А Сергей? «Я чувствую себя с тобой таким сильным, что и передать не могу...» Когда он говорил это? Она вспомнила, как они вдвоем гуляли по набережной под стенами Кремля. Был теплый вечер. Узкая полоса земли, отделяющая древние стены от асфальтовой дороги, покрылась зеленым ковром, деревья стояли в молодой листве. Луна еще не взошла, и мелкие звезды беззаботно купались в мутноватой воде реки. Сережа взял ее за руку и тихо прошептал: «Ты лучше всех на свете...» Да. ей было хорошо тогда! Сережа не лгал, он говорил от всего сердца, но...
Мама права, времена романтики миновали. Что может дать ей любовь Сергея? Быть его женой, стирать засаленные, пропахшие краской спецовки, готовить обед, нянчить детей?.. Милочка взглянула на свои маленькие, холеные ручки с накрашенными ногтями и при мысли, что им придется выполнять тяжелую работу, поежилась. Нет! Она устроит свою жизнь по-иному...
Хриплый голос сказал по радио: «Поезд подходит к станции Софрино, следующая остановка...» Милочка и не заметила, как пролетело время. Она вскочила и направилась к выходу, продолжая думать о своем. Решено,— отныне она будет вести себя смело, свободно! В субботу непременно поедет на дачу к Борису...
Дома Лариса Михайловна разворчалась:
— На что это похоже?

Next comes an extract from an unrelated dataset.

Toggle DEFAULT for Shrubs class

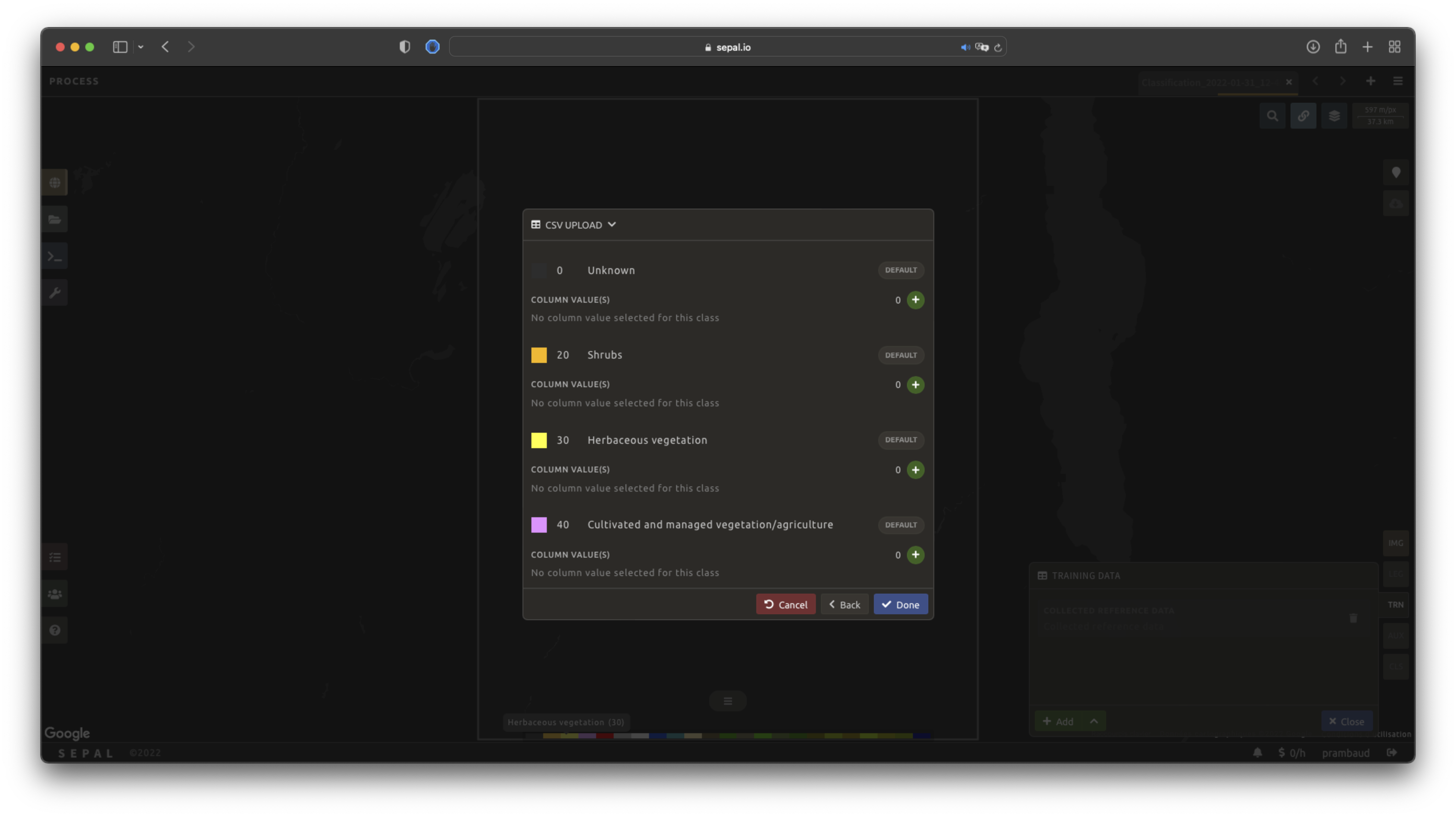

Никого не предупредив, ты уезжаешь в город, пропадаешь, возвращаешься в полночь...
— Скоро здесь волки будут выть,— сердито ответила Милочка, снимая пальто.
— Здорово сказано! Дорогая сестричка, один ноль в твою пользу!— Леонид отложил книгу и подмигнул сестре.
— А ты чего зубы скалишь?
— Просто восхищаюсь твоим остроумием... В самом деле, мама, когда наконец мы переберемся в город?— спросил Леонид.

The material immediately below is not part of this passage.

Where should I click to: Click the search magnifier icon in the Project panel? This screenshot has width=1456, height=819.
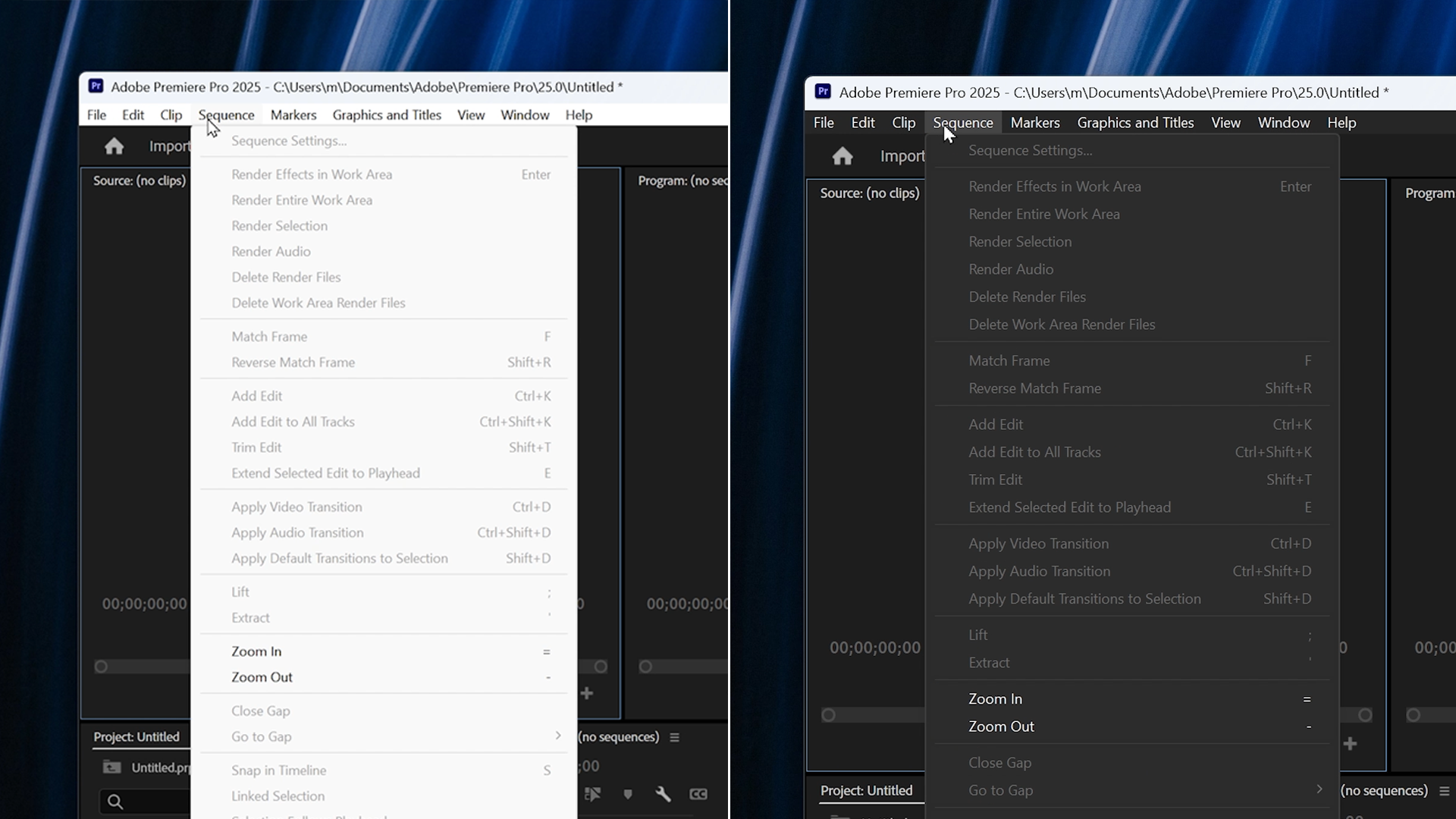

— Когда нужно будет, тогда и переедем.
— Такой неопределенный ответ меня не устраивает. Ты пойми — я трачу ежедневно три часа на дорогу...

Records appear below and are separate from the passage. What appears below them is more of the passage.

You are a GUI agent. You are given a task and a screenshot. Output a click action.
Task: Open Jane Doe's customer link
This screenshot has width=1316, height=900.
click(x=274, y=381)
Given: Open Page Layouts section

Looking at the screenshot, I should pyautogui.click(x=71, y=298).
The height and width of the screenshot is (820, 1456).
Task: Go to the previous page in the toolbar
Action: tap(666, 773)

— Подумаешь! В поселке люди живут круглый год, а многие работают и учатся в Москве!
В столовую вошел Василий Петрович, вид у него был странный — шляпа съехала на затылок, брюки забрызганы грязью.
— Боже мой!.. Что случилось? — Лариса Михайловна всплеснула руками.
— Испортилась машина, целых три километра тащился пешком,— тяжело переводя дыхание, ответил Василий Петрович и ушел переодеваться.
...За ужином все молчали, делая вид, будто заняты едой. И только в самом конце ужина Василий Петрович раздраженно сказал, ни к кому не обращаясь:
— Неужели -нельзя было предупредить меня, что Бориса нужно отправить обратно в город на нашей «Победе»? Сегодня Вениамин Александрович издевался над нашим гостеприимством...
— А кто виноват?! — воскликнула Лариса Михайловна, и лицо ее покрылось красными пятнами.— Никто и не подозревал, что ты приехал и тайком поднялся к себе. Даже не нашел нужным хоть на минутку показаться гостям!
— Хорошо, оставим это!— Василий Петрович отодвинул от себя стакан и поднялся из-за стола.
Скоро все разошлись по своим комнатам. Любаша, убрав со стола, тоже ушла к себе на кухню.
Леонид один остался в столовой. Он долго смотрел в ночную темноту за окном и думал: «Неужели все живут так, как мы? Ни дружбы, ни близости — словно чужие... И зачем только мама вышла замуж за этого угрюмого, скучного человека?»
Он достал из бумажника маленькую фотографию отца в военной форме и долго разглядывал ее.